Italy-based Prysmian, which specialises in the global manufacture and supply of fibre optic cables (inc. related kit), has won $96.5 million (£74m) in a trade-secrets lawsuit that took place in South Carolina (USA) against India’s rival Sterlite Technologies (STL). But STL plans to appeal the verdict.
The case originally began in June 2021 after Prysmian filed a lawsuit claiming that one of its former executives, Stephen Szymanski, who left in August 2020, had taken trade-secrets from his time within the company and shared them with his new employer STL. At trial, Prysmian were able to prove that STL had taken “thousands and thousands of pages” of their confidential information and trade secrets.

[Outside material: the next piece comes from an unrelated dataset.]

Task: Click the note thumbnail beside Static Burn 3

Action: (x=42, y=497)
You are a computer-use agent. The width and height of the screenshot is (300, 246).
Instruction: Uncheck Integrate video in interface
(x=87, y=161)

The materials found to be in STL’s possession included information about Prysmian’s customers, its newest products and plans for the expansion of their manufacturing plants. Much of the information was found in the possession of not just Szymanski and STL, but also in the possession of executives at Sterlite’s global headquarters in Pune, India.
The jury found that STL was “unjustly enriched by taking Prysmian’s trade secrets” and awarded $96.5m in damages against STL. In addition, the jury found that Stephen Szymanski had been unjustly enriched by misappropriating Prysmian’s trade secrets and awarded $200,000 (£154,000) against Mr. Szymanski, personally.
Andrea Pirondini, Prysmian North America CEO, said:
“This case came down to the basic principle of right versus wrong, and we are pleased that the jury came to this decision. It was clear that we had a solid case, and the jury decision confirms how America looks at the protection of trade secrets. It also demonstrates we will not stand still when it comes to defending our confidential information and trade secrets, competing fairly in the marketplace, and doing right by our customers.”
However, STL has already indicated that it will appeal, with the company stating its belief that the “verdict is not supported by the evidence and testimony in the case, and the case was filed for anti-competitive purposes only.” STL added that, during the long-running lawsuit, the court had dismissed all but two of Prysmian’s causes of action.
“We believe the verdict is not supported by the testimony and evidence presented at the trial and intend to appeal and vigorously pursue all available post-trial remedies,” concluded STL’s regulatory filing.